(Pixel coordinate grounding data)
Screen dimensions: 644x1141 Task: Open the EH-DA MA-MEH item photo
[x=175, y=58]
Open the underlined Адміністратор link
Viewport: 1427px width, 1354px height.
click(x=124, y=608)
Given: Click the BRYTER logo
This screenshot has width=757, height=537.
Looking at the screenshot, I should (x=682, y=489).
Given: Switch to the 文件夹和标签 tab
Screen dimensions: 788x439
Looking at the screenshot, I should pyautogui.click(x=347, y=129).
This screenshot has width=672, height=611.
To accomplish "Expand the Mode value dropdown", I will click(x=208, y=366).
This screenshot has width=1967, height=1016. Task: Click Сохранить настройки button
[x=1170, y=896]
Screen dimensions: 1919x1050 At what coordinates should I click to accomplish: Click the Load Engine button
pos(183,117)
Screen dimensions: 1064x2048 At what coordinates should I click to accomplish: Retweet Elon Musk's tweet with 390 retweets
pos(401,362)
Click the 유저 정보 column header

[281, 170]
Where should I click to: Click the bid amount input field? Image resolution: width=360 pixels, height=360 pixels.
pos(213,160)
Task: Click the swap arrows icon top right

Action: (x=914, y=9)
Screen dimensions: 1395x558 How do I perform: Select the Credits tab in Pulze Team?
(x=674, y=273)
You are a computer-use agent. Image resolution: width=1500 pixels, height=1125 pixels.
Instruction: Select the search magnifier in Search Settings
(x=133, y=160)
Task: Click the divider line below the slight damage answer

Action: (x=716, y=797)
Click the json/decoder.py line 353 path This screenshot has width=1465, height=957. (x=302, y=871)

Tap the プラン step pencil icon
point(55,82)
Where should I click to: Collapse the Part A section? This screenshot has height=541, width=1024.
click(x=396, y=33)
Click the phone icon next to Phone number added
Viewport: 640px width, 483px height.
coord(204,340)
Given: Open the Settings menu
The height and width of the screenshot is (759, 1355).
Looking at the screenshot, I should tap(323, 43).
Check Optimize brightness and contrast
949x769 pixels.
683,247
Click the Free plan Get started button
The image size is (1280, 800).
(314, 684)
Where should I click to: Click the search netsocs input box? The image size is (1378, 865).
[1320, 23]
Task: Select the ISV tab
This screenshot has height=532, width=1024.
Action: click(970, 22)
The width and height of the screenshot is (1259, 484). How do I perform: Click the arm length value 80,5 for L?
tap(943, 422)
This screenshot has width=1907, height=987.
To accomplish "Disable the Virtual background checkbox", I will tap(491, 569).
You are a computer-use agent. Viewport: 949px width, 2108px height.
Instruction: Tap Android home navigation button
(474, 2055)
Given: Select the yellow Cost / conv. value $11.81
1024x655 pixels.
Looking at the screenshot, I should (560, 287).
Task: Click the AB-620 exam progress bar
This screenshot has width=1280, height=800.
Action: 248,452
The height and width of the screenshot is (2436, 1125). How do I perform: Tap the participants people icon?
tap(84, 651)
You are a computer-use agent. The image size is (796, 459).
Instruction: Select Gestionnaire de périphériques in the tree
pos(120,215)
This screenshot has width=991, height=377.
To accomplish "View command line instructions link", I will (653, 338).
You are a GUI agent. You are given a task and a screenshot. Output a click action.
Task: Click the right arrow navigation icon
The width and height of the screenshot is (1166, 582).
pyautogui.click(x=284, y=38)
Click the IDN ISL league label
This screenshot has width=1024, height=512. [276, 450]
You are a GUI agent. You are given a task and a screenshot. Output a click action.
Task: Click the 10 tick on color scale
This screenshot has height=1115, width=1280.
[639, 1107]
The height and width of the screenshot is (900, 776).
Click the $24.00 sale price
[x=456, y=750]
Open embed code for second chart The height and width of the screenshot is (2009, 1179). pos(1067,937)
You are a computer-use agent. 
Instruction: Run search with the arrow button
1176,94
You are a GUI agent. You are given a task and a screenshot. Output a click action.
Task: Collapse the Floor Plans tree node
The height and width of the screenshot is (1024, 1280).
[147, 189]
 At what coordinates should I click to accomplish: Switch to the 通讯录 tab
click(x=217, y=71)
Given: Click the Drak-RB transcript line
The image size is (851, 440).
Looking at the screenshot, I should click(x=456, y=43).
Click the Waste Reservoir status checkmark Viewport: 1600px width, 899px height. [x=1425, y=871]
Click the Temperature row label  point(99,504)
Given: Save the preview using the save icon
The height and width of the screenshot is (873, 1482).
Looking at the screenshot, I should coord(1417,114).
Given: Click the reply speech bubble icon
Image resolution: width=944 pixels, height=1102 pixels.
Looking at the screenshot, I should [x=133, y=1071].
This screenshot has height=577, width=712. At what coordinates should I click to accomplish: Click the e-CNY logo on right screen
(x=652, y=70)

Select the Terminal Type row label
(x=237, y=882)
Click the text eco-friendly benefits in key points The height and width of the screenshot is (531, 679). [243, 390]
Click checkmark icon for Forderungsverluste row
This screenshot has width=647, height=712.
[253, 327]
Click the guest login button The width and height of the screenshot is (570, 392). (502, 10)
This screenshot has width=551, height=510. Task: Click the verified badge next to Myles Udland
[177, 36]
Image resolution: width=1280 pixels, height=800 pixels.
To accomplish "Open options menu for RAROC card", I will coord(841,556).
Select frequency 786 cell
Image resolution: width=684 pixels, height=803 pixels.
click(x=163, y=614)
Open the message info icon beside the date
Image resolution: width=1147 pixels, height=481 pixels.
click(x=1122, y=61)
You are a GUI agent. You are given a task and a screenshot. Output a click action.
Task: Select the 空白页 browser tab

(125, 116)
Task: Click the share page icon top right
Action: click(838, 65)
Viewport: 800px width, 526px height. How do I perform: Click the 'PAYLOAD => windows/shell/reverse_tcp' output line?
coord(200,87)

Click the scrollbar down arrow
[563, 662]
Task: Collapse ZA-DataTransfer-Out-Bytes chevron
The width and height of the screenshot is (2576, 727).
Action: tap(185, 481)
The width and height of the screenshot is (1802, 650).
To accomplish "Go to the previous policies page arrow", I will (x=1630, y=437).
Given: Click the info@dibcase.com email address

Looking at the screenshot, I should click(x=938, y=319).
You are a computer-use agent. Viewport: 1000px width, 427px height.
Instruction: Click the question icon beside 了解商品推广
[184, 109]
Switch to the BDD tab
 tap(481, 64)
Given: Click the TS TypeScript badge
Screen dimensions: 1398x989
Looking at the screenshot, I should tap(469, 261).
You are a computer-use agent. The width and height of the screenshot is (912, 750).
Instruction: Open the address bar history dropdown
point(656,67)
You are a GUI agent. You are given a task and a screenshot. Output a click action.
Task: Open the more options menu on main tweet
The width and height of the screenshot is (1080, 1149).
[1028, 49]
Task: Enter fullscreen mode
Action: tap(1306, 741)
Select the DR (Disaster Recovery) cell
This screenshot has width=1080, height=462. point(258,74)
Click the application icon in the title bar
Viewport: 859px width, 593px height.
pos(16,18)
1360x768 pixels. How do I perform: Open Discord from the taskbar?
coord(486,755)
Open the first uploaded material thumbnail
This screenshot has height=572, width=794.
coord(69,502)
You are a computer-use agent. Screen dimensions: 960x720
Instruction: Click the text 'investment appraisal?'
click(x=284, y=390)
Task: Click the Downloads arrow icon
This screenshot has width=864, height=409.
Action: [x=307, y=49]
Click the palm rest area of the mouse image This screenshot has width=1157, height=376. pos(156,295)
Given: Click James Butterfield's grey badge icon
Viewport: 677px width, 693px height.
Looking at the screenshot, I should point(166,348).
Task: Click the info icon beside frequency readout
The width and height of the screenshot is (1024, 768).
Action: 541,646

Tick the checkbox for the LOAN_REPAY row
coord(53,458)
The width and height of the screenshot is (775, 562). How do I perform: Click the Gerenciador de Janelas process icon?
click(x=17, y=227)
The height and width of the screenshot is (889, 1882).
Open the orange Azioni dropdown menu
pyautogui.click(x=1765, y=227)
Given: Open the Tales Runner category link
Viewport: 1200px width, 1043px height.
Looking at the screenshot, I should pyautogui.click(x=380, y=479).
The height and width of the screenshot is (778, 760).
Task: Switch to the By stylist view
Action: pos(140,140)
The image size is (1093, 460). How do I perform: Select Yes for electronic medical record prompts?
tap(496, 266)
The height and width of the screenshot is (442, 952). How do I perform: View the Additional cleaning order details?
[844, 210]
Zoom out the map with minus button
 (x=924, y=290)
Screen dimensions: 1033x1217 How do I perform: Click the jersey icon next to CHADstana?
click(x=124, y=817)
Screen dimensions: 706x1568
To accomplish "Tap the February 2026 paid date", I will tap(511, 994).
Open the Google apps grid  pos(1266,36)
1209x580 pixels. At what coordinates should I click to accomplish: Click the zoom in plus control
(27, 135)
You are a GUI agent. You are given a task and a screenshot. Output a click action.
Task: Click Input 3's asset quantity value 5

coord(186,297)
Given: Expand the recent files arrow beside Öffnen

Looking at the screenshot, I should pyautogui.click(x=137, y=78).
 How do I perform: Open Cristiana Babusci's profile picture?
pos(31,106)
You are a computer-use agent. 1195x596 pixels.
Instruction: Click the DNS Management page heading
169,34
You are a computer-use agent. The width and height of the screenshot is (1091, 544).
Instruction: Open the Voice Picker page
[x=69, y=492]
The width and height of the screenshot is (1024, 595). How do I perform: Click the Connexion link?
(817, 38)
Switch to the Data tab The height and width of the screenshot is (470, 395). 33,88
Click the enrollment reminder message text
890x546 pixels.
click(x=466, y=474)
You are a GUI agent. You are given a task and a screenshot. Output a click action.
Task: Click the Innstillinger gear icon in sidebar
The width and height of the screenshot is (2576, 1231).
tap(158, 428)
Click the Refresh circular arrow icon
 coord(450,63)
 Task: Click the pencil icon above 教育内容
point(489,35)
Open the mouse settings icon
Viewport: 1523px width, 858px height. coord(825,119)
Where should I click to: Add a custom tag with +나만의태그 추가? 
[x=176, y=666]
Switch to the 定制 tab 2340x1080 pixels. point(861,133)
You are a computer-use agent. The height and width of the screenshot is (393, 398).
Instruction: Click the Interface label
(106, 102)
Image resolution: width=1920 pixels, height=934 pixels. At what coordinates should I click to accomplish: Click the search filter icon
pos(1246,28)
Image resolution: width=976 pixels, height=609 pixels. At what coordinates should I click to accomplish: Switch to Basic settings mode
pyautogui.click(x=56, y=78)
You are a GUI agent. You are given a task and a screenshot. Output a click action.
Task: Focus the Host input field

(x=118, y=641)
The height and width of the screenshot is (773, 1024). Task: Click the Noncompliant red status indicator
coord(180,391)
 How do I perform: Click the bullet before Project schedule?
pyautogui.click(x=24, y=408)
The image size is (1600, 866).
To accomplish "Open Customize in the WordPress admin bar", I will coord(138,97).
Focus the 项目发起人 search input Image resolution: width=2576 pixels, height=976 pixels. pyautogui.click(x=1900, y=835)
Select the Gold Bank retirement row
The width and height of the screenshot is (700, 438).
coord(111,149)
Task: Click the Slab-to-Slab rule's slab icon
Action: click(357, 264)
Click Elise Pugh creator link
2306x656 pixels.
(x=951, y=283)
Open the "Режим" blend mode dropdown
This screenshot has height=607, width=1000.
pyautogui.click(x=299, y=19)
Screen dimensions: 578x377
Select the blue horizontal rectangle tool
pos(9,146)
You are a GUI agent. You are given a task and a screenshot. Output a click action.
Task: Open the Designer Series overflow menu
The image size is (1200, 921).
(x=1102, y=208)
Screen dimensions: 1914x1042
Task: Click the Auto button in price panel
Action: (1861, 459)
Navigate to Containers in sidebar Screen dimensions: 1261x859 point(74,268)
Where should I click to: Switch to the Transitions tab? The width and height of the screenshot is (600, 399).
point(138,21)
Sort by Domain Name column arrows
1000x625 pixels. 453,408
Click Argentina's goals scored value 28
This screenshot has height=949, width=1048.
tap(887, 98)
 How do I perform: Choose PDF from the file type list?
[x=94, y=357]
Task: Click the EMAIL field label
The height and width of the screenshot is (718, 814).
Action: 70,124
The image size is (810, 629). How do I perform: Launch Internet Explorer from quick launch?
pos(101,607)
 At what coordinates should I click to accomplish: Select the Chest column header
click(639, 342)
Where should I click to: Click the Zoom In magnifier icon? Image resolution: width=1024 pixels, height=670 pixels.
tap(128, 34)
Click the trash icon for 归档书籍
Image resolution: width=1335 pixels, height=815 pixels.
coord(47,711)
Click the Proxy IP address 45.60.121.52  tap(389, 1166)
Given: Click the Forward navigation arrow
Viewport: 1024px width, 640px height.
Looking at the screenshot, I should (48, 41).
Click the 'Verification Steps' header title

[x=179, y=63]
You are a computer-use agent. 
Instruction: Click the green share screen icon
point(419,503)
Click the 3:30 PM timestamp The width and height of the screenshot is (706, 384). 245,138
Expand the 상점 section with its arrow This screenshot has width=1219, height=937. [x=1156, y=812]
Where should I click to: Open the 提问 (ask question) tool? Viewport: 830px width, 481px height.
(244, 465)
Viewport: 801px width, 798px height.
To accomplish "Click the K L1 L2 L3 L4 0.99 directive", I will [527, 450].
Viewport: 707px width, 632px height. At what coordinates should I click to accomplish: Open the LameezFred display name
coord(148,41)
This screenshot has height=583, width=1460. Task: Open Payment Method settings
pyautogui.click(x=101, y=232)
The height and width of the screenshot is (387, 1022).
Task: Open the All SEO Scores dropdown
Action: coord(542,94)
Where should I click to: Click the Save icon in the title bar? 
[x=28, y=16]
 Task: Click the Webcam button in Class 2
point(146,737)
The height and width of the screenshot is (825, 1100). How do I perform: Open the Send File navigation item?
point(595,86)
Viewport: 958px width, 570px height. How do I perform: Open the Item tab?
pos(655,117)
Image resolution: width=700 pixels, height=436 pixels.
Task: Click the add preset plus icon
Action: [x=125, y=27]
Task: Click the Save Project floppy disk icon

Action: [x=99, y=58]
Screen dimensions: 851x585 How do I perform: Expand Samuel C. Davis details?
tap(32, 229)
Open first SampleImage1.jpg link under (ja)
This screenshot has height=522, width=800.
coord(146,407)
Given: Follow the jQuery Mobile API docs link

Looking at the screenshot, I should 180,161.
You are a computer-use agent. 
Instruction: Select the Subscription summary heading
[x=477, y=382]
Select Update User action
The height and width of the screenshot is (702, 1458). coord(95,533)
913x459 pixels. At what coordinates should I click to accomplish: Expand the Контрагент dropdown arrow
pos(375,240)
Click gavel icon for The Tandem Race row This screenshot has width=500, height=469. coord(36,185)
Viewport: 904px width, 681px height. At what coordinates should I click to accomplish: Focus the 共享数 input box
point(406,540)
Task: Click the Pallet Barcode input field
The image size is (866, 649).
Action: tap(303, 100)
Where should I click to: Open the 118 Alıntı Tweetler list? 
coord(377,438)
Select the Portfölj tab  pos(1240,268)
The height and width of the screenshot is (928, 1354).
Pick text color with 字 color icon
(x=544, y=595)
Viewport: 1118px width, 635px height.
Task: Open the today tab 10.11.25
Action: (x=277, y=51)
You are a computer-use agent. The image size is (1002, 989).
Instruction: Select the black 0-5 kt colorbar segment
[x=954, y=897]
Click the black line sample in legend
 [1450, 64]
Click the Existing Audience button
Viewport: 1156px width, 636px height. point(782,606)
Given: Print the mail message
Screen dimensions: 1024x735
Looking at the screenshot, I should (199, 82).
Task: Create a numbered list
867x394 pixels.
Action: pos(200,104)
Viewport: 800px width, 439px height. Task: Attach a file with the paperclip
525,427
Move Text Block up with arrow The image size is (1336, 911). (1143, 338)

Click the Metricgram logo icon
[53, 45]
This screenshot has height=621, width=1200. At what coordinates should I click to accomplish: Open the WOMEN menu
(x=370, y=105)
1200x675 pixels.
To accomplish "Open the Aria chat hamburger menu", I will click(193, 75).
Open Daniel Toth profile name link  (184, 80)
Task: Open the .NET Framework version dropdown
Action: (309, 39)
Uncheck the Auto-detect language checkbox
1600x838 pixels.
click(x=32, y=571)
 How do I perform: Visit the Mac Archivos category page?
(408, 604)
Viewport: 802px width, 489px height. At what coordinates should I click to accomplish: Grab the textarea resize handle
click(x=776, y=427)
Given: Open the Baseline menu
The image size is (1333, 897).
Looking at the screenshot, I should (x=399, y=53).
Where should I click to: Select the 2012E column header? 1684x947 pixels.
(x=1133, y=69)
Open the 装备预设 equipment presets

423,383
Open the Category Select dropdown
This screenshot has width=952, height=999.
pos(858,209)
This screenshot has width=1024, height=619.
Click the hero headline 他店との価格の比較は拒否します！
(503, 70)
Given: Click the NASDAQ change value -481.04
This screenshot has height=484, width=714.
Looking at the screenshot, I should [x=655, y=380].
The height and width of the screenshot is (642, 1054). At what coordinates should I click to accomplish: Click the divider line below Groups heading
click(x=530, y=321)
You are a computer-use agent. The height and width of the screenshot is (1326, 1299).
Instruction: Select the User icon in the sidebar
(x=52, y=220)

__Activity__. For this exercise, repeat exactly the lines of the data above from the one with "Screen dimensions: 1398x989" down to the one with "You are a computer-use agent. Screen", both end lines included.

__Response to this exercise__.
Screen dimensions: 1398x989
Looking at the screenshot, I should tap(469, 261).
You are a computer-use agent. The width and height of the screenshot is (912, 750).
Instruction: Open the address bar history dropdown
point(656,67)
You are a GUI agent. You are given a task and a screenshot. Output a click action.
Task: Open the more options menu on main tweet
The width and height of the screenshot is (1080, 1149).
[1028, 49]
Task: Enter fullscreen mode
Action: tap(1306, 741)
Select the DR (Disaster Recovery) cell
This screenshot has width=1080, height=462. point(258,74)
Click the application icon in the title bar
Viewport: 859px width, 593px height.
pos(16,18)
1360x768 pixels. How do I perform: Open Discord from the taskbar?
coord(486,755)
Open the first uploaded material thumbnail
This screenshot has height=572, width=794.
coord(69,502)
You are a computer-use agent. Screen dimensions: 960x720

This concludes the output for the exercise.